Saya adalah anak bungsu. Ayah saya adalah seorang pekerja tambang. Rambutnya sudah putih semua, tapi tubuhnya masih terlihat kuat dan gagah. Hatinya lembut dan sayang keluarga. Hampir tiap pagi jika tidak sedang tugas, dia selalu mengantar saya sekolah. Kami selalu berangkat dengan motor bututnya, motor kebanggaan yang selalu dicucinya tiap hari. Motor itu begitu bututnya, sampai kadang bunyi kelontangan saat berjalan. Karena itu kadang saya malu dan pengen agar tubuh saya menciut dan menghilang saja kala motor ayah saya masuk halaman sekolah.
Jarak rumah kesekolah sekitar satu jam. Dia sering memakaikan jaket tebal agar saya tidak kedinginan diterpa angin pagi. Dan setibanya di depan pagar sekolah dia selalu menurunkan saya dan menciumi pipi saya berkali-kali. Namun setelah beranjak remaja, saya mulai risih kala ayah mencium pipi saya. Apalagi di depan teman-teman. Saya kan udah umur 12 tahun? Masak diciumin terus seperti anak balita aja? Sebel banget deh. Maka saya putuskan bahwa saya bukan anak kecil dan tidak butuh kecupan di pipi lagi.
Suatu hari, seperti biasa, ayah saya mengantar sampai di depan gerbang sekolah, menurunkan saya, tersenyum lebar dengan senyum khasnya dan memiringkan badannya hendak mencium pipi saya. Tapi saya segera mengangkat tangan dan berkata, “Jangan ayah, aku malu!” itu pertama kalinya saya berkata begitu dan wajah ayah tampak begitu keheranan. Dengan sebal saya berkata, “Yah, aku kan sudah besar dan sudah terlalu tua untuk dicium-cium kayak anak balita.”
Ayah memandang saya beberapa saat, rasanya begitu lama ia memandang dan matanya mulai sedikit berkaca-kaca dan basah. Namun aku lihat dia berusaha menahan diri. “Ok deh, kamu sudah gadis remaja sekarang. Ayah tak perlu menciummu lagi.” dia berbalik menuju motor bututnya dan melambaikan tangannya pamit pergi.
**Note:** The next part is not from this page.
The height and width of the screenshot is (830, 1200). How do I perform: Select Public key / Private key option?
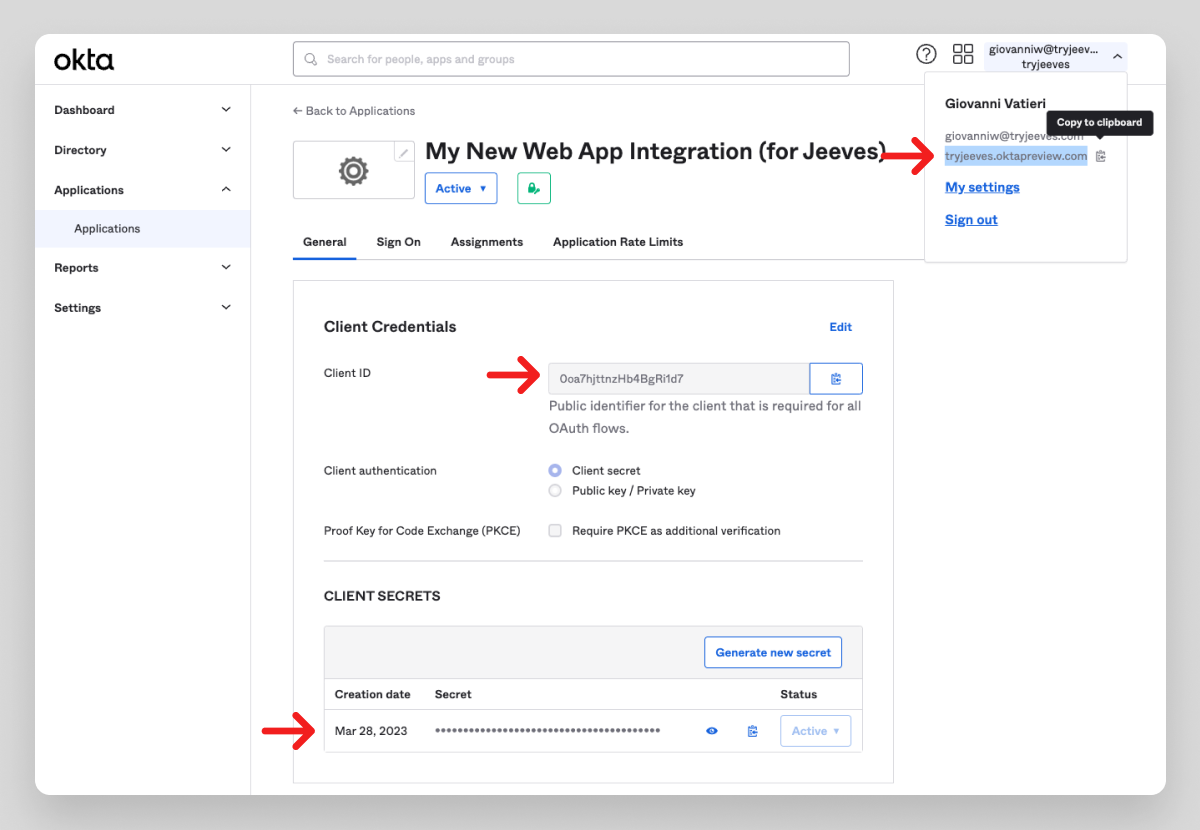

Tak lama sesudah itu, ia ditugaskan ke Aceh dan ia hilang dan tak pernah kembali lagi. 26 Desember 2004 badai Tsunami meluluhlantahkan Meulaboh-Aceh dan menghancurkan pos tambang tempat dimana ayah saya ditugaskan.
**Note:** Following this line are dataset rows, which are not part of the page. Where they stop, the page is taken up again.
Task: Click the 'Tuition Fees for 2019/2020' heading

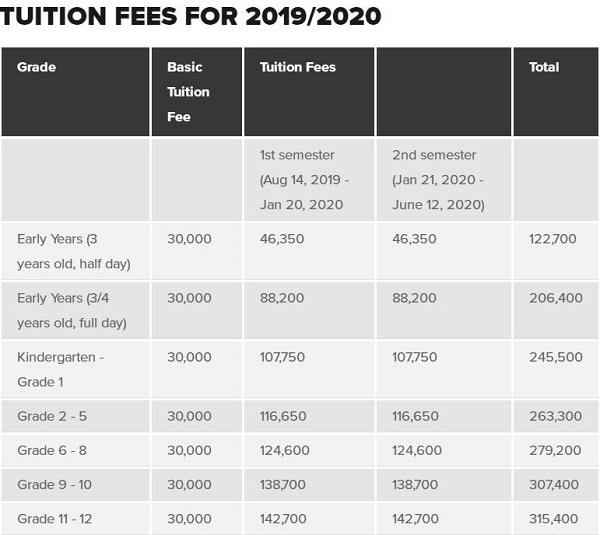Action: click(191, 19)
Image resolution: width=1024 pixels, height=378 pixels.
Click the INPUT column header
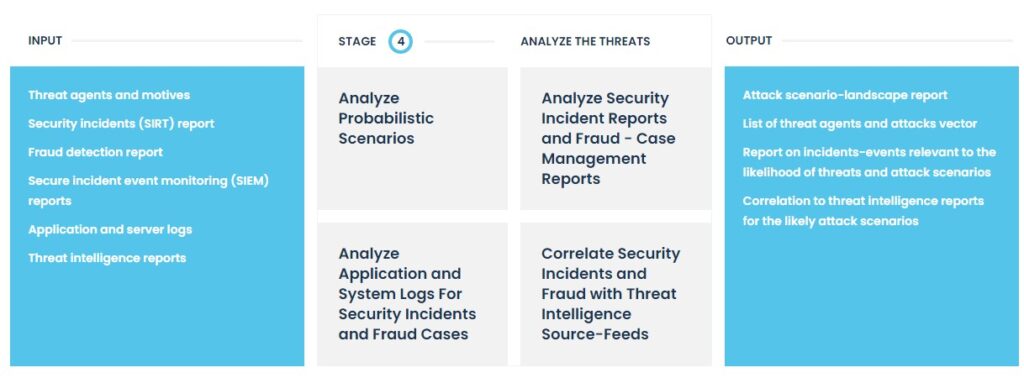tap(45, 40)
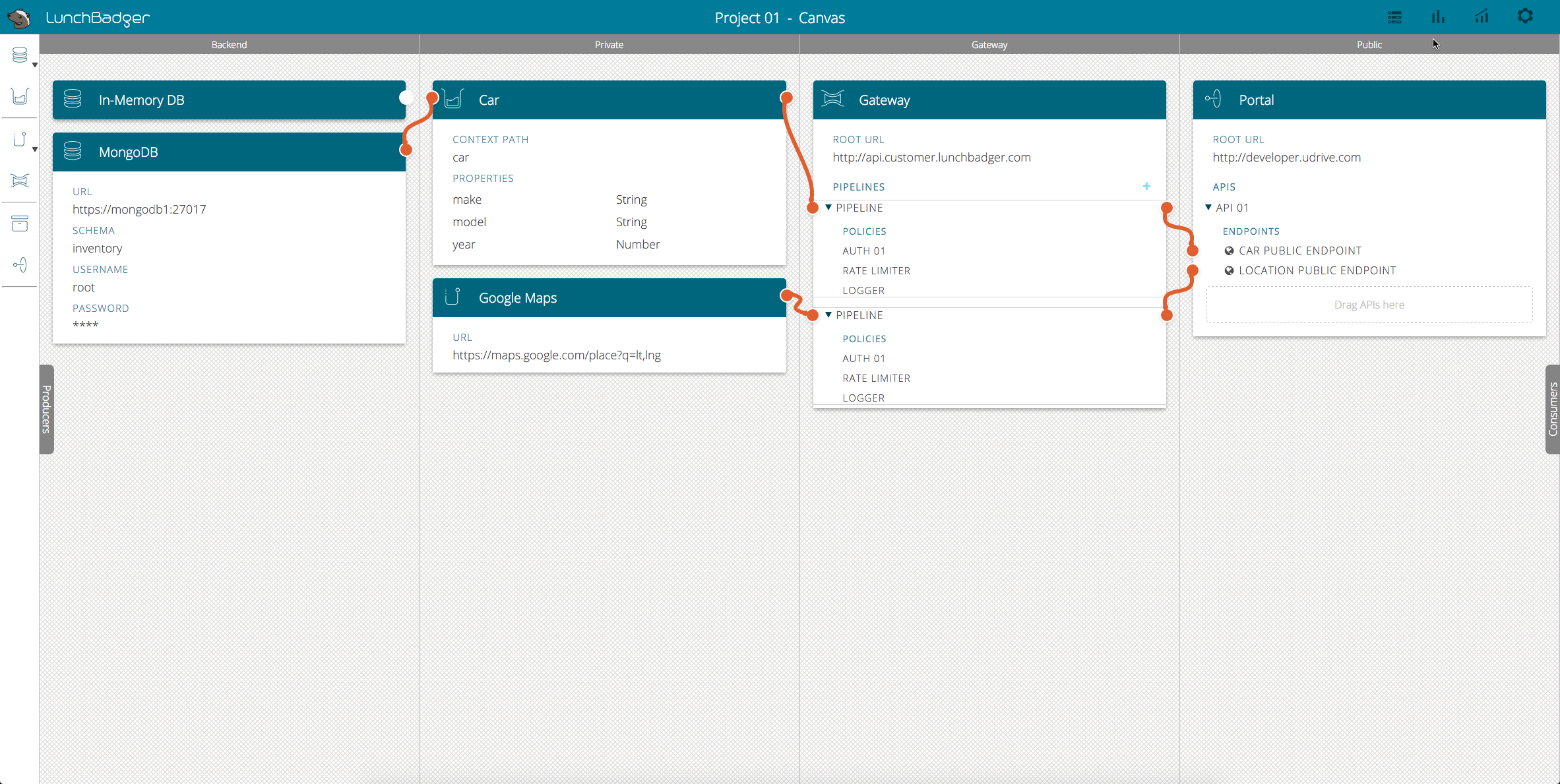Open the settings gear in header
The height and width of the screenshot is (784, 1560).
pos(1525,16)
Anda semua takkan bisa bayangkan apa yang akan saya korbankan sekedar untuk mendapatkan lagi ciuman sayang darinya. Untuk merasakan wajah tua dan kumisnya yang kasar. Mencium bau tubuhnya yang khas. Dan untuk merasakan lengannya yang kuat merangkul pundakku, mengacak-acak rambutku atau menggendong badanku.
Seandainya bisa, aku ingin ucapkan padanya, “Ayah, aku sudah dewasa, tapi aku tak pernah terlalu tua untuk mendapat ciuman darimu. I’m a big girl dad, but I never too old for your kiss.”